Irishman Brian O’Sullivan, who obtained Chilean residency just hours before the quake, was in the city of Rancagua, an hour south of Santiago, when the earthquake struck.

“Everything shook up and down like really violent turbulence on an airplane for three minutes. First the power went. Then a load of alarms went off. After the first minute, it started to snow plaster from the roof, and then there were hundreds of bangs, thuds, crashes and smashes all around. About two minutes later, when it all died down, a huge mushroom cloud of dust rose over the city.”

Nigel Gallagher, from Coleraine in Co Derry, owns El Irlandes Irish pub in the coastal city of Valparaiso.
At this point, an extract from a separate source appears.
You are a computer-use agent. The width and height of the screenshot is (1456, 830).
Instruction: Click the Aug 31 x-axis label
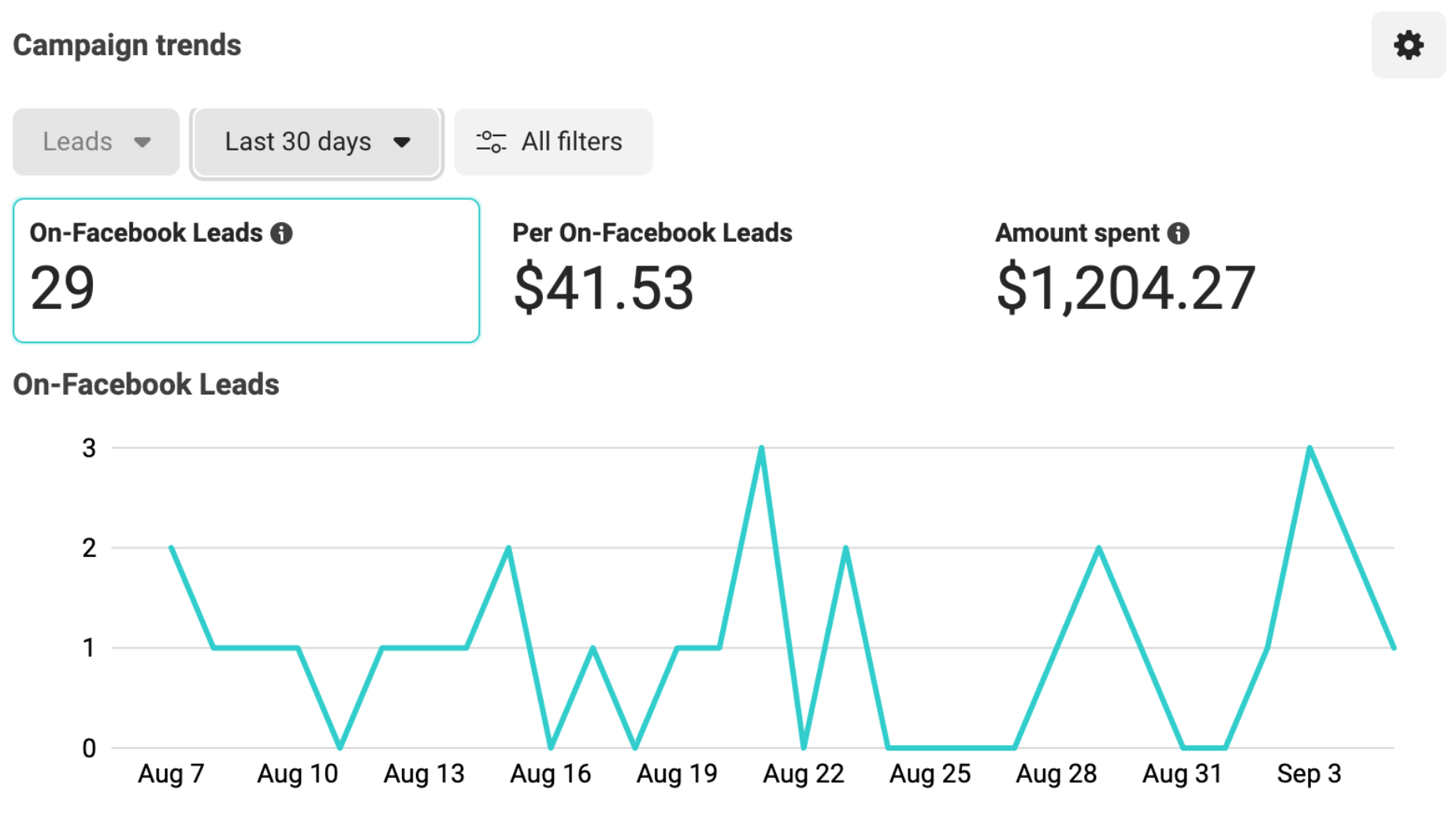[x=1182, y=774]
He had decided to take an early night on Saturday, leaving the pub in the hands of his stepson. “I was just dozing off when it struck, but things were in full swing at the bar. It was the busiest time of the week for us. The place was packed.”
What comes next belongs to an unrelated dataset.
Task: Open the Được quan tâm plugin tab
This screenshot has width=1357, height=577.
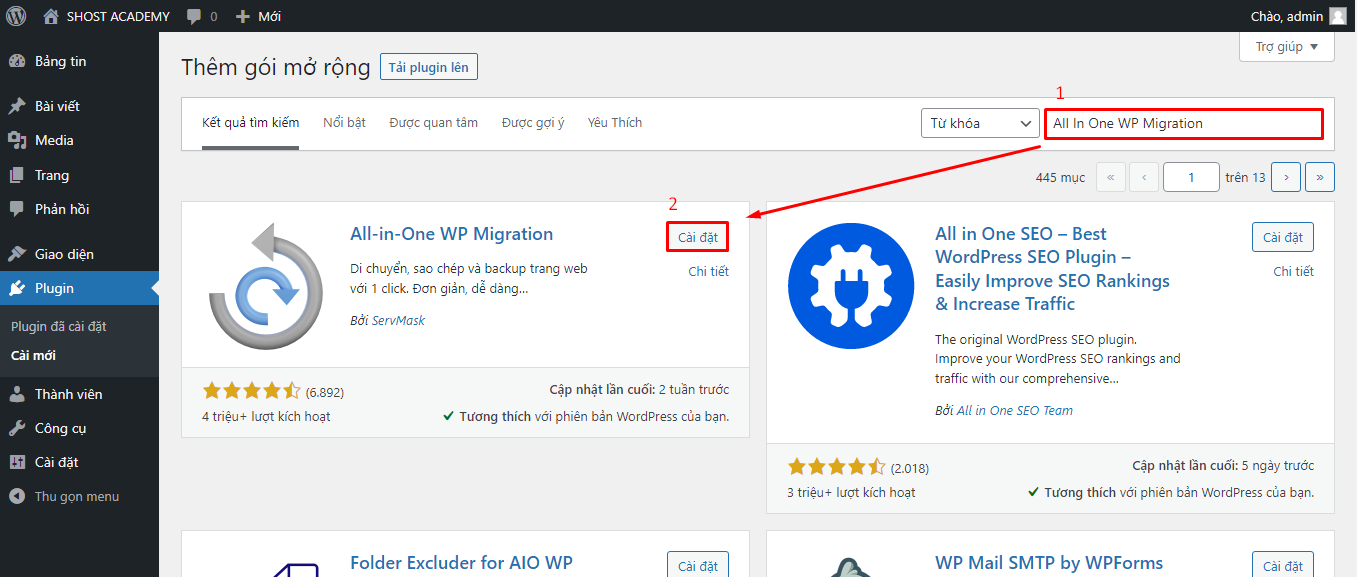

When the earthquake struck, people initially assumed that it was a tremor – a common occurrence in the area, he says.

“When people realised that it was a full earthquake it became chaotic. The waiter was trying to keep everyone calm, and to make sure they stayed inside the building near the doorway, the safest place in an earthquake, but most people managed to make their way onto the street, despite the threat of falling debris.”

He said while the pub sustained significant internal damage, structurally the 200-year-old building remained sound, although cracks have appeared in the walls.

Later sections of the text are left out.